De acordo com a curandeira e feminista Maia Q’eqchi’-xinka, Lorena Cabnal, uma das intenções do sistema patriarcal é enfraquecer o corpo das mulheres. Com corpos cansados, doentes e deprimidos, não podemos lutar contra o machismo, o racismo, o neoliberalismo e a pandemia, acrescenta ela. Portanto, ao tentar responder à pergunta sobre como nos organizarmos como comunidade em tempos de crise econômica, precisamos primeiro considerar as circunstâncias em que a comunidade está vivendo e como financiadores e as organizações podem a) facilitar o engajamento no ativismo e b) proteger as mulheres do próprio ativismo.

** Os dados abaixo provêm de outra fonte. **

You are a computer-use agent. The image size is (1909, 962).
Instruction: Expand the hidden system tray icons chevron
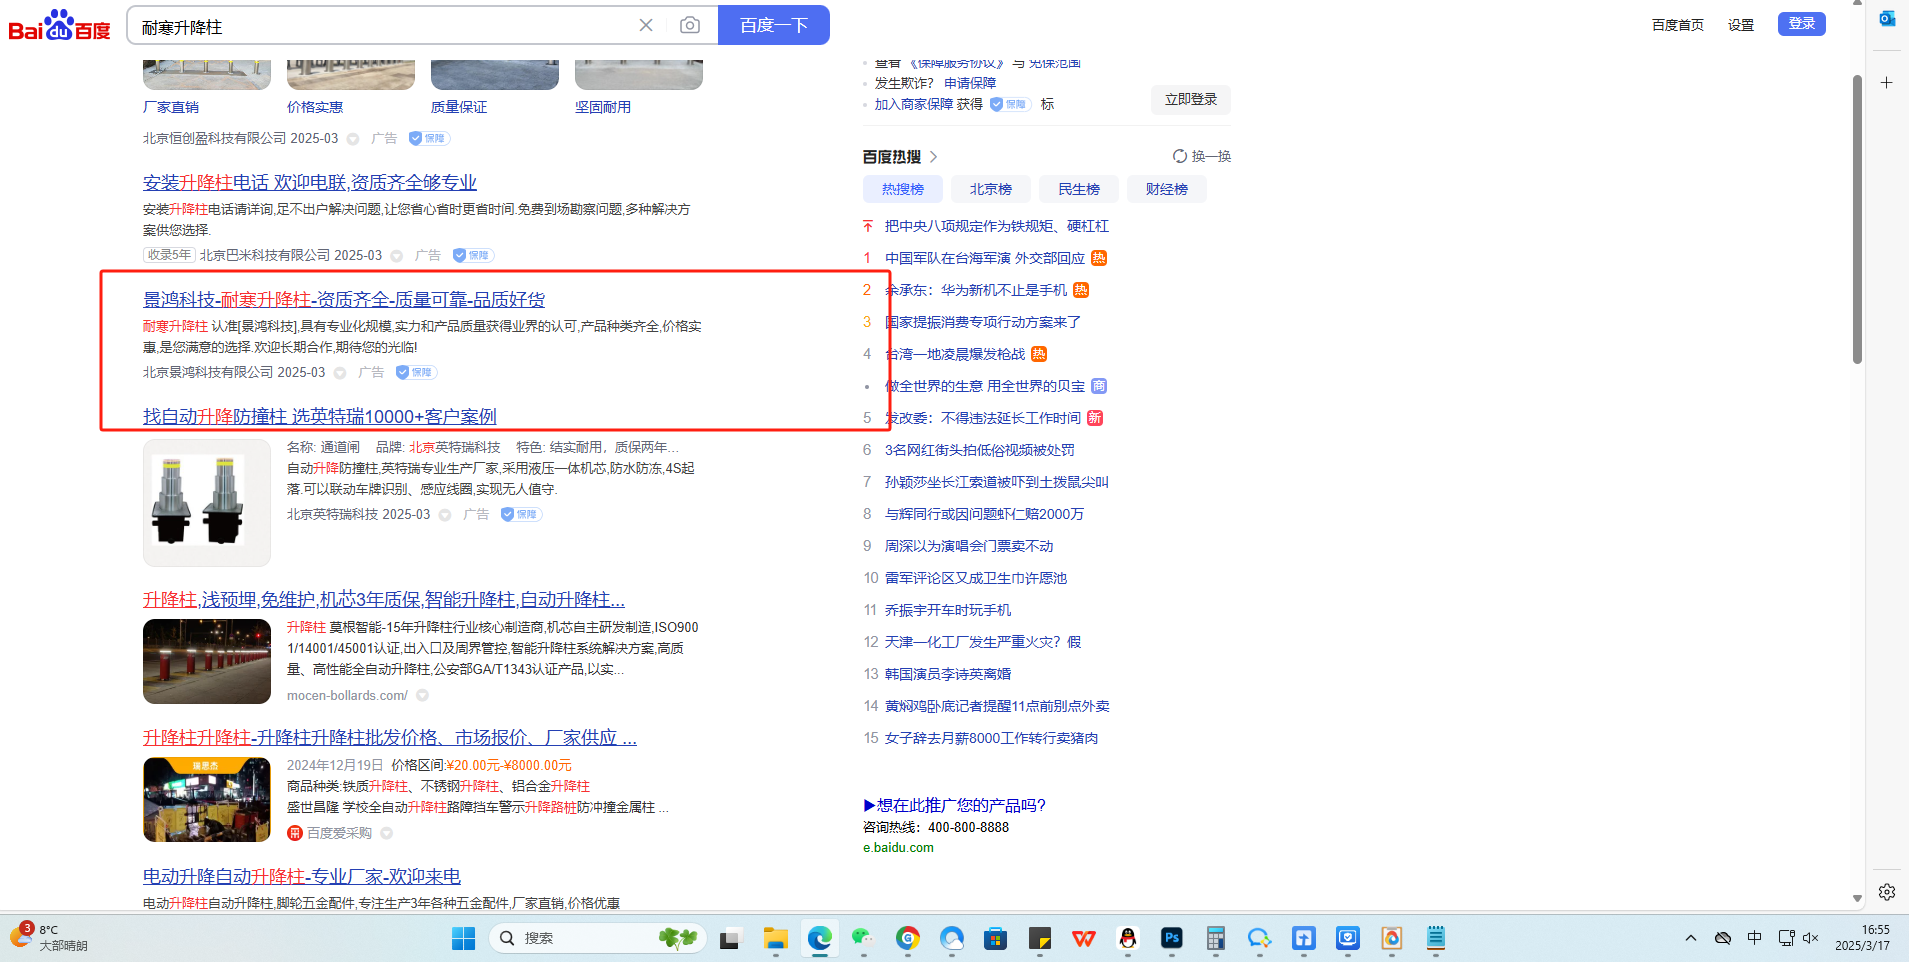click(x=1691, y=938)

Facilitar o engajamento no ativismo significa atender à comunidade em suas necessidades. Por exemplo, se a comunidade não tiver condições financeiras para chegar até as atividades, as organizações devem ser capazes de fornecer os meios para isso, reconhecendo o tempo, conhecimento e experiência de cada participante. Dito isso, é fundamental que o trabalho das organizações não seja apenas informado pela experiência das participantes, mas conduzido por elas. Os detentores do poder e os tomadores de decisão devem reconhecer o impacto de uma das maiores taxas de inflação do Reino Unido de todos os tempos e, portanto, evitar expectativas de engajamento que não estejam de acordo com as necessidades atuais da comunidade.
Além disso, se quisermos que nossa comunidade e suas próximas gerações se mantenham firmes em seus próprios pés, nós, organizações, devemos fornecer de forma contínua as ferramentas para isso. Na LAWRS, nós oferecemos um apoio holístico, ou seja, que enxerga a mulher migrante como um todo, considerando as barreiras do processo imigratório e prestando serviços especializados, gratuitos e confidenciais, que vão desde serviços psicológicos, assessoria jurídica em benefícios sociais, moradia e direitos trabalhistas até espaços comunitários. Acreditamos que essa seja uma das maneiras de proteger nossa comunidade: oferecendo espaços seguros onde as mulheres migrantes possam refletir sobre suas próprias vidas, entender seu papel na sociedade e adquirir as ferramentas e habilidades práticas e emocionais para fazer as mudanças que desejam ver.
Vir a essas sessões foi a melhor coisa que eu poderia fazer por mim mesma. Estou sozinha neste país e tenho me sentido um pouco ansiosa porque estou tendo que tomar algumas decisões difíceis em minha vida no momento. Aqui me senti apoiada, acompanhada e ouvida.
Como expressou esta participante no último dia das atividades, os espaços comunitários seguros podem servir como um abraço quando o mundo ao nosso redor parece desmoronar. Então, como podemos continuar a nos organizarmos como comunidade em tempos de crise econômica? Como uma organização de e para mulheres Latino Americanas, a LAWRS compromete-se a continuar oferecendo espaços de apoio a comunidade e os meios para que mulheres possam a acessar estes serviços, fornecendo as ferramentas necessárias para que as mulheres latino americanas continuem lutando por seus direitos de uma forma que não nos adoeça, mas que cuide de nossa mente, corpo e alma.
‘Nessas sessões, entendi que tenho o direito de ser ouvida e valorizada por quem eu sou.’